This article focuses on network capacity planning of AKS clusters but keep in mind folks that it is important that for a complete capacity planning, compute and storage resources must also be considered.
- How many nodes do I need in my AKS cluster?
- How many application pods could run in my cluster?
- Do I need to modify the maximum pods per node parameter? If yes, what should it be?
If you have ever deployed an AKS cluster, you might already have asked yourself those questions above, probably found some answers but eventually decided to go with the cluster default settings and if any changes are to be made, you will make them down the road as you get more visibility into the workload running on your clusters or start facing issues.
I know this strategy speaks to most of us .
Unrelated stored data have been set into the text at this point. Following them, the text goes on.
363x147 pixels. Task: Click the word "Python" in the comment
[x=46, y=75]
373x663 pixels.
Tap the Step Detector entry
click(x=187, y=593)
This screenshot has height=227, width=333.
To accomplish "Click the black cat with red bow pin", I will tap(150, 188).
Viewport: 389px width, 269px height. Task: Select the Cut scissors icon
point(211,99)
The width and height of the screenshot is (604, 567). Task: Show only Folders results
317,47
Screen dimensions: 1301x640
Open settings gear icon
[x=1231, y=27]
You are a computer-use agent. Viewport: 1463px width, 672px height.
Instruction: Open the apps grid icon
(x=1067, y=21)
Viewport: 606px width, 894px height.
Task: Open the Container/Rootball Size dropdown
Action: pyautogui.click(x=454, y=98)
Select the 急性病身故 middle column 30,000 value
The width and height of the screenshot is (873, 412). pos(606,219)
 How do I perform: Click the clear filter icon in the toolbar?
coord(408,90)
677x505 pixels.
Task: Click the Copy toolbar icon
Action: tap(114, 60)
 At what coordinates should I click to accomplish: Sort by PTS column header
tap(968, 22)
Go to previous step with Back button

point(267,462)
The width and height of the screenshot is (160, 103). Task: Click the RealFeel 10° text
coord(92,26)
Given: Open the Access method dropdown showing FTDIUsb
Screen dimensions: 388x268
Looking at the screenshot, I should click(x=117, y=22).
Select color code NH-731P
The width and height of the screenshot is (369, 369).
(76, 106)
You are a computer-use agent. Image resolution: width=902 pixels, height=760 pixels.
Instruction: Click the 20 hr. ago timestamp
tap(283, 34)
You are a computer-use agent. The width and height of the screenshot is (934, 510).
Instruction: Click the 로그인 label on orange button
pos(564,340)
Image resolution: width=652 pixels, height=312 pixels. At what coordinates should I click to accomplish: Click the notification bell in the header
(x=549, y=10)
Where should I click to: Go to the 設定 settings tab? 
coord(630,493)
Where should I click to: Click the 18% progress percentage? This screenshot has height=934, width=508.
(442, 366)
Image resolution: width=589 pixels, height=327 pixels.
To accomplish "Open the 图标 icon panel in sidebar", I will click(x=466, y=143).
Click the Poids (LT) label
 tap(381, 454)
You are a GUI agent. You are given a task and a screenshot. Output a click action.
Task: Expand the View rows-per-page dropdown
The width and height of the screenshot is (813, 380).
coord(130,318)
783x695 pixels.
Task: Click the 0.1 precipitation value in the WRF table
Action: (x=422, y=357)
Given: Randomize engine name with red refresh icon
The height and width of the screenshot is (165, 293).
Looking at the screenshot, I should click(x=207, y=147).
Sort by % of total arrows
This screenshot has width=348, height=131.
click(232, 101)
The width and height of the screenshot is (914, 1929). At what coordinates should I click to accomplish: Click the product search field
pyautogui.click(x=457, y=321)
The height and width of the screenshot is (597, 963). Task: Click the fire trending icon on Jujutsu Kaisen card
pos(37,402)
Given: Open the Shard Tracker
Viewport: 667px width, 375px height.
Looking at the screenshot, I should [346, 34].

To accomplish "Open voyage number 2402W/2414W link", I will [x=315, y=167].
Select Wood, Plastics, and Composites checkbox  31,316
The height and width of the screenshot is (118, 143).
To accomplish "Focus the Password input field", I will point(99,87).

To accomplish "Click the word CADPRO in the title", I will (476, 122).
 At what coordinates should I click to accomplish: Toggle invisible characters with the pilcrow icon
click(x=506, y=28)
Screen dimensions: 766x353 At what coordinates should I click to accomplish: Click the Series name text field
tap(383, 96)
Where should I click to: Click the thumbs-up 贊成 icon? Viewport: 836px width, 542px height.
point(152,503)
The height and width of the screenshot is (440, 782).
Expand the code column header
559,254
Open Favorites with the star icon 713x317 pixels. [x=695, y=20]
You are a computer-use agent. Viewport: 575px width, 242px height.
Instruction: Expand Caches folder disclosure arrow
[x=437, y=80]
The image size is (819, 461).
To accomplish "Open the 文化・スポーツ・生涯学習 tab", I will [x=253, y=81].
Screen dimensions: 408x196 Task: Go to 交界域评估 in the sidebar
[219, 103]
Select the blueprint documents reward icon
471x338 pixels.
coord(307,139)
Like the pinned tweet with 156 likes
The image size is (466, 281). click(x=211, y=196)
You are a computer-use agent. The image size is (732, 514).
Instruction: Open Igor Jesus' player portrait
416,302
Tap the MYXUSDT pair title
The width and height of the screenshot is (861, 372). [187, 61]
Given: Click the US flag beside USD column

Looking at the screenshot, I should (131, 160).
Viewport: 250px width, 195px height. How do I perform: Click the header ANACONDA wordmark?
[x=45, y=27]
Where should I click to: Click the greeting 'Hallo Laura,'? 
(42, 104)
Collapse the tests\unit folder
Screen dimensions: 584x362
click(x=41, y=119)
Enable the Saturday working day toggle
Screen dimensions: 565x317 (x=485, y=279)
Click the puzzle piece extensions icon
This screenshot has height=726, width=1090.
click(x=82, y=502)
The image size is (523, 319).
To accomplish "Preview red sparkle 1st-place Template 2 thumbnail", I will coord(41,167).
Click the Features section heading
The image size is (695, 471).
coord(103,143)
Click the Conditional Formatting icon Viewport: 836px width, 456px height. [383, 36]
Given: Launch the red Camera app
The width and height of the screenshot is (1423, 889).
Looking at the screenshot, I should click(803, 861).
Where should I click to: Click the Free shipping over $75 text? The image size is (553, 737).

The main issue with this approach even we all know that is not the best is that it doesn’t take into account that some configuration settings directly or indirectly linked to your AKS clusters cannot be changed once set up which include but are not limited to AKS subnet IP range and max pods per node setting’s value.
Going through proper capacity planning will bring architects, IT and application operators answers to most of the resource capacity questions that will arise at some point during the scoping, the design or the implementation phase of any projects big or small.
This will be achieved by taking into consideration the impact of your AKS cluster design as well as the technical requirements and limitations of the service.
The process is to be completed in that order since the output of a task is used as an input of the next one:
- AKS network plugin
- AKS subnet size
- AKS cluster size
- AKS cluster applications pods capacity
Let’s now go over them one by one with some examples.
- Network plugins
The first decision you have to make in regards to networking with Kubernetes clusters in general is the choice of the network plugin which is used on all the nodes for intra/inter pods and nodes communications.
AKS gives you have 2 options: Kubenet (also referred to as ‘Basic’ in Azure Poral) and Azure CNI (also referred to as ‘Advanced’ in the Azure portal).
It is one of the settings that once configured it cannot be changed unless the entire cluster is recreated.
This topic alone around network plugins is worth its own article so I will not dive too deep into it, I just want to give you some insights to help you make a decision on which one to choose.
Kubenet is considered as a basic network plugin for Kubernetes that is implemented on Linux machines only.
It offers limited functionalities and due to its design, routing rules must be implemented on top of it to enable inter cluster node communication which increases the complexity of cluster network management. See link below for more details:
It has one major advantage though, it saves IP addresses by having each cluster node run its own NAT-ed /24 CIDR subnet for its pods. This network plugin is fully supported.
However, to better understand the impact of Kubenet’s limitations, I listed below some of them (as of this writing). Also, it is not an exhaustive list.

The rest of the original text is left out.